Enpav compie 60 anni, ma non li dimostra

Due le tappe storiche che hanno segnato la nostra previdenza: innanzitutto la legge 91 del 15 febbraio
1958, che ha istituito il nostro ente; e poi la Legge 136 del 1991 che, stabilendo una quota contributiva e una conseguente rendita pensionistica minima, ha definito un livello dignitoso del coefficiente di sostituzione (ovvero il rapporto tra l’ultimo reddito lavorativo e il primo assegno pensionistico) oltre il quale i medici veterinari hanno oggi la garanzia di non scendere.

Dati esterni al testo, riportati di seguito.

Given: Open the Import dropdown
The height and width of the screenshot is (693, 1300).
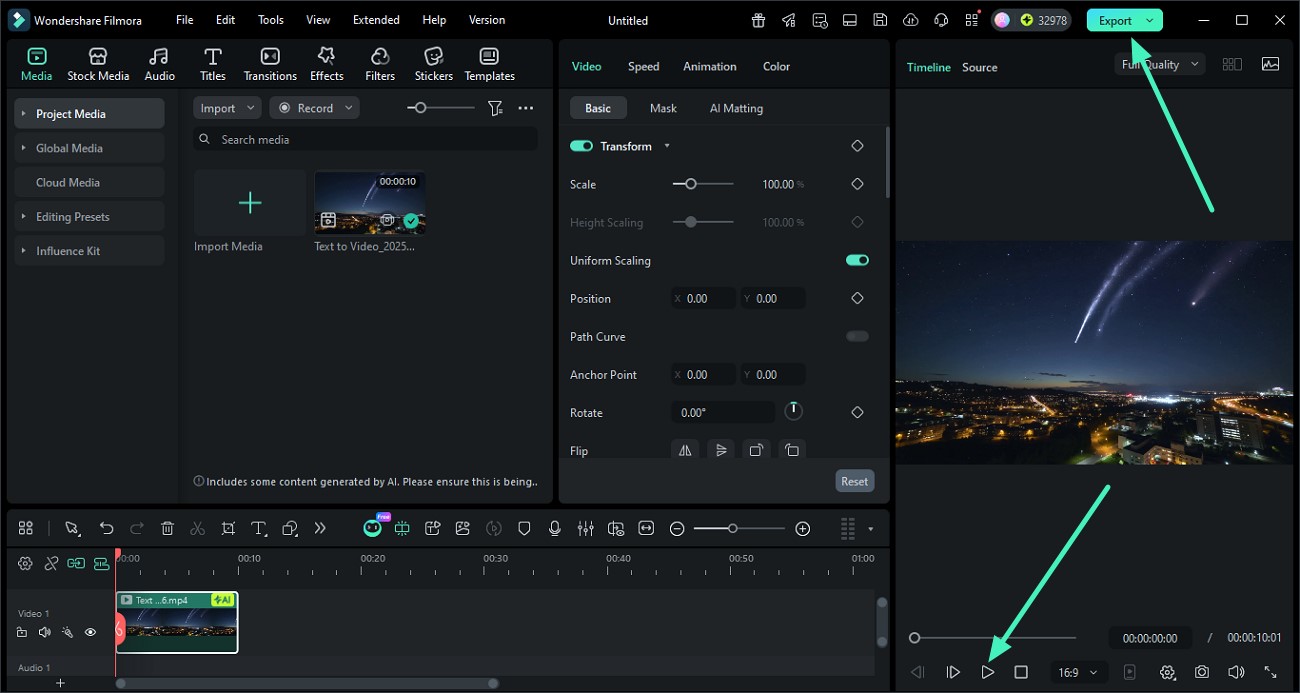Looking at the screenshot, I should click(226, 107).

Abbiamo fatto molta strada, in questi 60 anni la realtà è completamente cambiata, da qualsiasi punto di vista: economico, sociale, lavorativo, tecnologico, politico e culturale.
Ed è, naturalmente, cambiata anche la nostra professione: quando Enpav è stato costituito, il lavoro del veterinario veniva svolto quasi esclusivamente da professionisti che operavano da soli.
Oggi è sempre più frequente l’equipe di medici veterinari che lavorano in strutture complesse, anche interdisciplinari, tanto nella clinica degli animali d’affezione, quanto in quella zootecnica o ippiatrica.
Ma Enpav ha saputo evolvere adattandosi alle mutate esigenze dei suoi iscritti. Il nostro ente, infatti, soprattutto negli ultimi 10 anni, si è trasformato da un ente unicamente erogatore di trattamenti previdenziali a un ente erogatore di servizi.
Possiamo dire con orgoglio di aver costruito un ente che davvero affianca il veterinario durante tutta la sua vita lavorativa, dalla laurea alla pensione, fornendo, oltre alla previdenza, una serie di servizi di welfare attivo.
Il nostro intento era potenziare la A di assistenza di Enpav, ma abbiamo saputo andare oltre, costruendo una A col significato di Attivo.